What are your opinions on this topic?

The Daily American Newspaper in Somerset, Pennsylvania, recently highlighted a family surname study being conducted through a local forensics company.  The Eustace/Eustis/Eustice surname Y Chromosome DNA study began in July 2006 and according to the news article the project has tested 80 men in eight countries, a remarkable number.

Ron Eustice, one of the leaders of the study and editor of the Eustice Families Post newsletter emphasizes the importance of DNA to his genealogical research:

“Most family historians have spent countless hours poring over genealogical records, trying to connect the dots.  DNA testing is rapidly establishing itself as the newest and perhaps most reliable tool in the field of family history research. I believe that including DNA evidence is an essential part of family history research.”

Gaskin Forensics in Rockwood, Pennsylvania, collected and tested the individuals in the surname study.  The company provides a wide variety of forensic DNA testing in addition to testing the paternal or maternal relationship between two or more individuals.

Argus BioSciences, located in Belmont, California, is an up-and-coming company offering DNA sequencing for the study of genetic genealogy. Founded in 2003 by Dr. David Whyte, the company offers mtDNA sequencing and haplotype determination.

Although Argus is currently (as of March 2007) offering only mtDNA testing, all products are being offered at a greatly reduced rate. Sequencing of the hypervariable region (which includes HVR1-3) is offered for only $125.00 (regularly $149). You can compare this price to those offered by other companies in my DNA testing company comparison chart. Additionally, Argus is offering complete sequencing of the entire mitochondrial genome (16, 569 bases) for $345 (regularly $695). The company will also accept four monthly payments of $95 to pay for a full sequencing (to inquire, contact Argus at info@argusbio.com). Currently only one other company (Family Tree DNA) offers complete mtDNA sequencing as a regular product.

To expand its services, Argus recently announced that it has teamed up with Marligen Biosciences to offer Y-chromosome haplotyping in the near future.

Interestingly, Argus offers a variety of non-genealogical DNA sequencing (can any DNA sequencing be considered non-genealogical, I wonder?), including cancer tissue screening and sequencing of your gene of interest. Click here to see a list of the genes that they sequence. The company does require that there be 30 samples in a batch to initiate sequencing. To inquire about prices and genes sequenced, contact Argus.

Mitochondrial sequencing results from the company include detailed sequencing results with lengthy analysis of each polymorphism detected, an extensive phylogenetic tree of global mitochondrial DNA, and an mtDNA migration map.

The website has a lengthy FAQ page as well as an informational page examining the use of mitochondrial DNA for genealogical purposes.
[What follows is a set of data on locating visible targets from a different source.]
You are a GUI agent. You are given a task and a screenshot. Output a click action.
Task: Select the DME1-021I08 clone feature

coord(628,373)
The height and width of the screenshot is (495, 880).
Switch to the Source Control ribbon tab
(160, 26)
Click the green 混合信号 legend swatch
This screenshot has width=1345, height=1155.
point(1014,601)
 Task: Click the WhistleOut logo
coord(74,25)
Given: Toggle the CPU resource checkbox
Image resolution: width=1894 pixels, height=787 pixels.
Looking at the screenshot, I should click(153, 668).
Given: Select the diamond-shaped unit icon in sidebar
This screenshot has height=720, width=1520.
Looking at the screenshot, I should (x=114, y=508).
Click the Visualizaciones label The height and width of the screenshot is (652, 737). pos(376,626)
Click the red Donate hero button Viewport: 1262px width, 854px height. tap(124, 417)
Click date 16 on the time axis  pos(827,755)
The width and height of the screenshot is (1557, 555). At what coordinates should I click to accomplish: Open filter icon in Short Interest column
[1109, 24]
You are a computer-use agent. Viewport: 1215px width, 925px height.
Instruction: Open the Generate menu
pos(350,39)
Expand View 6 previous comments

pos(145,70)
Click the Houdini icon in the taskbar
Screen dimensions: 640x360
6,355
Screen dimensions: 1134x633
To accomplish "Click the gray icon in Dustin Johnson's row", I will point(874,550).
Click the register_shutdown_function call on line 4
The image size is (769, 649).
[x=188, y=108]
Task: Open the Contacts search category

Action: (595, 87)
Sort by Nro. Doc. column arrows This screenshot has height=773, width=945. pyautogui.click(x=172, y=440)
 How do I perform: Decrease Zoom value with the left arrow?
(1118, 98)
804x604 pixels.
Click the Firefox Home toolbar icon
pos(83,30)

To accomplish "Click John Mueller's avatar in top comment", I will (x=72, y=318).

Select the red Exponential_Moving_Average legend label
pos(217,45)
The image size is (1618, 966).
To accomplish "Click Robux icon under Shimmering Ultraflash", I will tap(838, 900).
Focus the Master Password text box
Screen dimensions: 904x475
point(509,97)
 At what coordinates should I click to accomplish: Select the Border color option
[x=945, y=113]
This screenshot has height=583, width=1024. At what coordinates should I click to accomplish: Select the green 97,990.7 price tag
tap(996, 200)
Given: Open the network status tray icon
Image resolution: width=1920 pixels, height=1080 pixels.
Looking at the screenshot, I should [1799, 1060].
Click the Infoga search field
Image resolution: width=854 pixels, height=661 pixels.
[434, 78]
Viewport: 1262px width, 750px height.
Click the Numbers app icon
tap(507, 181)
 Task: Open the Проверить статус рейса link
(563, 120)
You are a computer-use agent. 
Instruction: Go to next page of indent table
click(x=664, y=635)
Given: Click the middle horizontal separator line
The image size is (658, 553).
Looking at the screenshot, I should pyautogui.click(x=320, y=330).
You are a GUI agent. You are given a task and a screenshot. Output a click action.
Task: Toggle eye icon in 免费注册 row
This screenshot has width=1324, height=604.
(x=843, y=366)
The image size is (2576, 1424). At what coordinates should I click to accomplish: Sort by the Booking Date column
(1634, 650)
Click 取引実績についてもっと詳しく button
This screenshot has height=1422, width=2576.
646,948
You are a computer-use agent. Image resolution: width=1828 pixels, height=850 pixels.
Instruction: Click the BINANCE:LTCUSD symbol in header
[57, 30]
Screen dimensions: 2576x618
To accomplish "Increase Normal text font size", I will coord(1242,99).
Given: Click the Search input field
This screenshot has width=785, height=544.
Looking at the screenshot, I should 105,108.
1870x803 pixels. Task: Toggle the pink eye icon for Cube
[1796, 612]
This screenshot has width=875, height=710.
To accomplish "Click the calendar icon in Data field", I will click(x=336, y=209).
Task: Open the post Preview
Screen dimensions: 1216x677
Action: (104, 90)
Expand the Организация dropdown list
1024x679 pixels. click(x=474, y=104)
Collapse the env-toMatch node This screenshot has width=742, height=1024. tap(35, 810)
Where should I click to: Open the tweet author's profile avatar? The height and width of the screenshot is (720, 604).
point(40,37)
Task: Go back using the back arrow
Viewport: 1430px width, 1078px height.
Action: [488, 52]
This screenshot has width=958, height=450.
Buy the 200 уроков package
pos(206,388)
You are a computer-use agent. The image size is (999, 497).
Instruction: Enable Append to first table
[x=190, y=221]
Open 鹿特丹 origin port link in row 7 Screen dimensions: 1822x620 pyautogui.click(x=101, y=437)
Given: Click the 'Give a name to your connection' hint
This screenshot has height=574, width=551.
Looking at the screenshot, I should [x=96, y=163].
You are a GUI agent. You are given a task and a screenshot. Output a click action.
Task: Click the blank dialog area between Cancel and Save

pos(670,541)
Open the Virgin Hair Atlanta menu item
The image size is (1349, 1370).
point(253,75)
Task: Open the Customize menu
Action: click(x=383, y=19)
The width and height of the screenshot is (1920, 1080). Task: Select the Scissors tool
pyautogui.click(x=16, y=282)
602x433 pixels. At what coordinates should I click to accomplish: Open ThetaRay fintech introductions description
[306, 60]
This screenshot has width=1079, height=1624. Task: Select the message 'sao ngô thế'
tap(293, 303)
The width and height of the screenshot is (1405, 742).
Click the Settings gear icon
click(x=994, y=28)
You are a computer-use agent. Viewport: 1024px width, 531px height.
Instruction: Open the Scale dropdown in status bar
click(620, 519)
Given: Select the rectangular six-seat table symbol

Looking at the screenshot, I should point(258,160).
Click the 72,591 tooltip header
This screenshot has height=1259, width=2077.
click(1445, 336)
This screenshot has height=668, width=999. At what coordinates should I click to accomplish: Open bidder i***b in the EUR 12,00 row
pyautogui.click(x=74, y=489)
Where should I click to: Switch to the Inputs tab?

The last time I counted there are at least 21 unique companies offering DNA testing for genealogical purposes, either Y-chromosome, mtDNA, or autosomal testing (see the Sidebar to the right for a listing).  To get a clearer picture of what each company offers I created a master list of every company and the services they offer.  See here.

While compiling the list I also gathered information about the markers that each Y-chromosome test analyzed.  See here.  There are of course the standard markers offered by most companies as well as the markers offered by only a single company.  What company have you been tested by?